No one wants to be told that they don't understand something. But I hear this a lot when completing a credit review, I thought I was an ‘A’ in understanding my credit score when in actuality, I am really a ‘D’.”


The Missteps

Most individuals are always looking at utilization ratios, collections, late payments and inquiries. I hear it all the time; “This company pulled my credit report and my scores dropped 35 points.” Or, “I am getting my utilization ratio on ABC Bankcard under 30%.” They fail to realize a balance with a car loan, the deferred student loans, or a missing account with a certain type of lender. There are always points missed in a every review I have seen.

Executive Director of the Consumer Federation of America Stephen Brobeck stated several years ago, “Consumers are not as knowledgeable as they think. This increases the costs of their credit and insurance, (and) also reduces the availability of other services.

This is absolutely true!


The 5 Critical Questions to Ask Yourself

My questions I pose to everyone:

  1. What credit score model are you following?

Is it the Classic FICO Score used in most lending?

  1. Where can you access the Classic FICO Scores?

Do you know where to go to access them? Their availability is limited.

  1. Do you know how many grades a mortgage lender or an auto lender uses to grade your credit score qualifications? Do you know what your credit score grade is? 

There can be upwards of almost a dozen different grades. Most everyone does not know this because of the complexity.

  1. Do you know the added costs if you are not an “A” credit score?

There are always costs that can cost you several thousands of dollars. Again, the complexity makes it difficult to know this. 

  1. Do you know one step you can do to improve your FICO Scores?

Do you have to close an account, open an account, pay down an account, or use

a certain credit card?


Do you really want to know?

Or do you want to think you have a grade “A” knowledge with less than stellar understanding?
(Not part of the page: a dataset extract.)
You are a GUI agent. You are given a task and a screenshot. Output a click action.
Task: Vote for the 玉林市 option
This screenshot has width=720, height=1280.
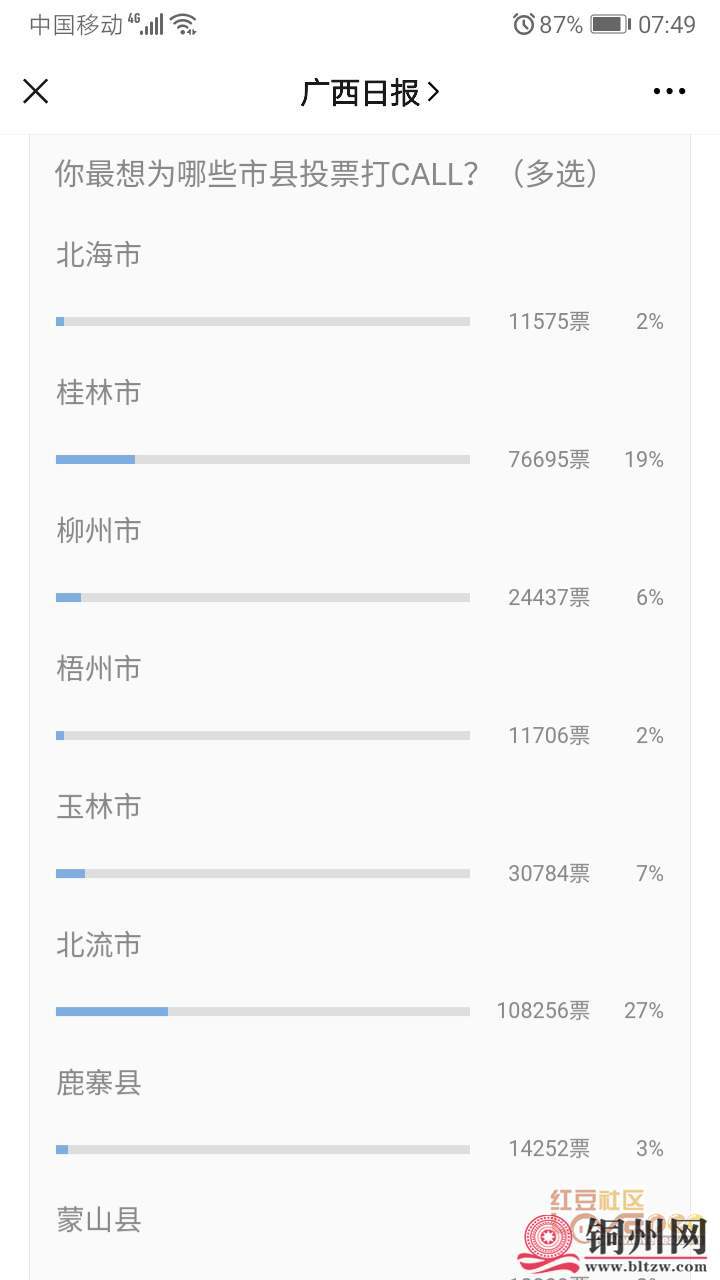pyautogui.click(x=99, y=807)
One husband emails me a few weeks ago to ask for help with his wife’s credit score which is 603. Then he emails me a day later, “I understand credit and there is nothing you can do to help us out.” That is the type of thinking that will cost you a lot of time and money!

Mr. Brobeck is right! The less each consumer knows, the more that person will pay in extra fees – and it is a lot more than everyone realizes.

For this reason alone, it is worth becoming more knowledgeable – it will save you a lot of money!